Avinash Revisited – Part III (ROI Distribution Report)

The third ClickEquations Analyst report featured in Avinash Kaushik’s recent blog post is our ROI Distribution report, which enables you to analyze the performance of your campaigns and ad groups against high and low boundary conditions that you set. This helps you to know what percentage of your campaigns are achieving targets or falling below minimum goals.

ROIgraph

To use the report, you first set your targets. In the ‘Target ROI’ box you can enter the return-on-investment goals you want to check. First enter your actual target in cell X17 (labeled ‘Great’) and then enter your minimum acceptable ROI in cell X18 (labeled ‘Poor’).

ROItargetsOf course, these are subjective targets, but the point is to establish boundaries and find out how different aspects of your campaign are performing relative to these boundaries. By entering a value which we would consider ‘great’ and another one we would consider ‘poor’ we can find out how different components of our compaign are performing relative to these two markers.

With your targets set, simply click the ‘Refresh All’ button in the ClickEquations Analyst Pallete. Note that this is perhaps the most complicated of our reports in terms of collecting and analyzing a lot of data – so this one takes a while. Actual time will depend upon the size of your campaigns, but processing times of 10 minutes or more are not unusual.

When complete you’ll get data tables and graphs showing the analysis of your Google campaigns. The provided report doesn’t offer Yahoo or MSN versions yet, but you could modify the template yourself if you wish. Similarly, this report analyzes ROI – and ROAS version will be released in the future, or you could modify this one if you track ROAS rather than ROI.

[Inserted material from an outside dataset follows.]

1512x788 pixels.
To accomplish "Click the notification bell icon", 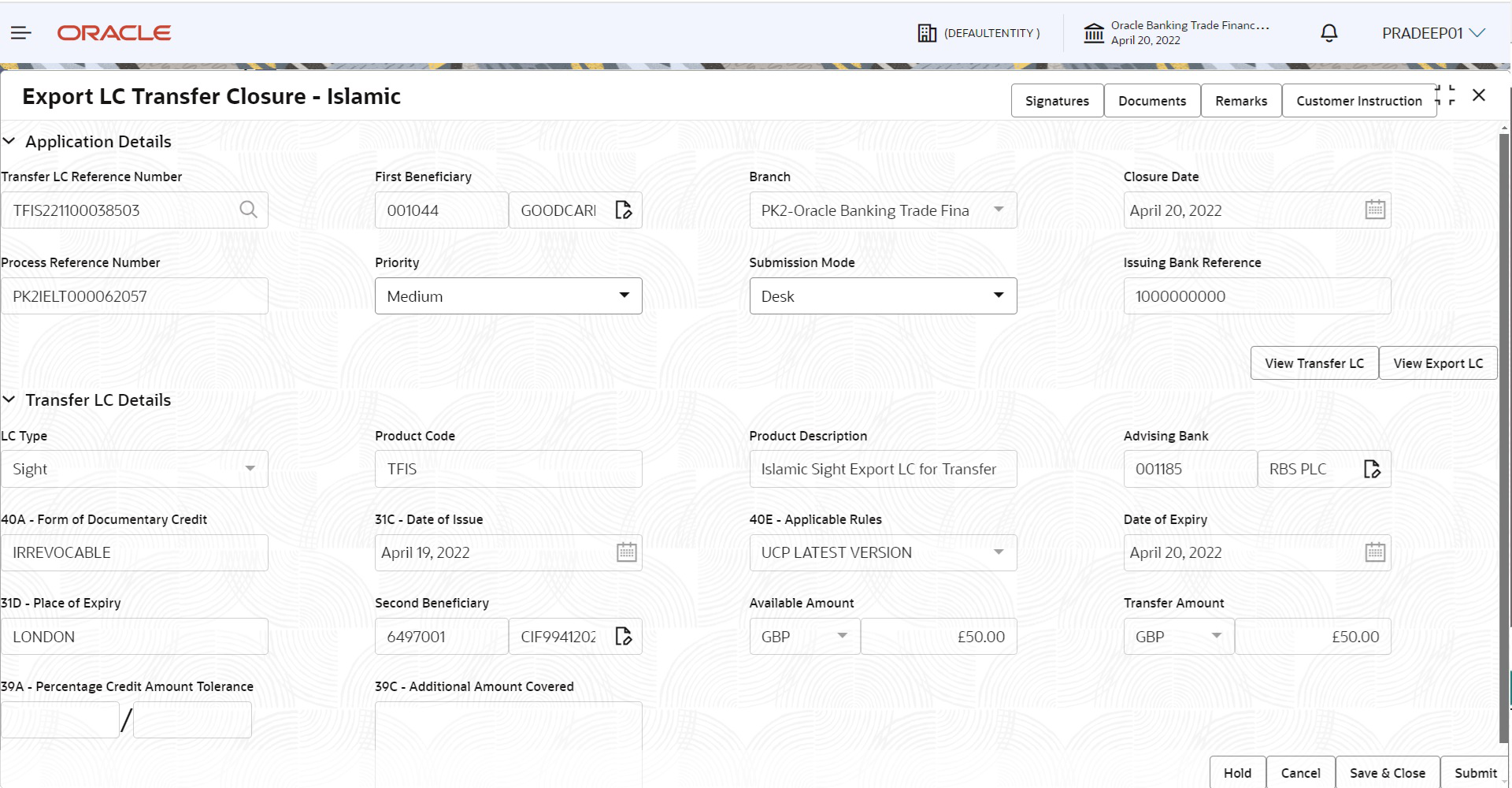I will pyautogui.click(x=1329, y=33).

In our example, we see that 23% of our campaigns have achieved or exceeded our top goal delivering a 1715% ROI average. Better yet, 1% of our spend is bringing in over 22% of our revenue. Those are productive campaigns.

ROIcampresults

Interestingly, only 2 of our campaigns are between our minimum and our target. Which leaves a whopping 29 campaigns, or 97% of our spend falling below our designated ‘poor’ ROI levels. The Ad Group analysis tells a similar story. We have some huge winners and a lot of sub-par performers.

Next Steps
The ROI distribution report provides perspective. It pulls you out of the trees of keywords and click-through-rates and gives you a sense of the forest where and how your money is being spent.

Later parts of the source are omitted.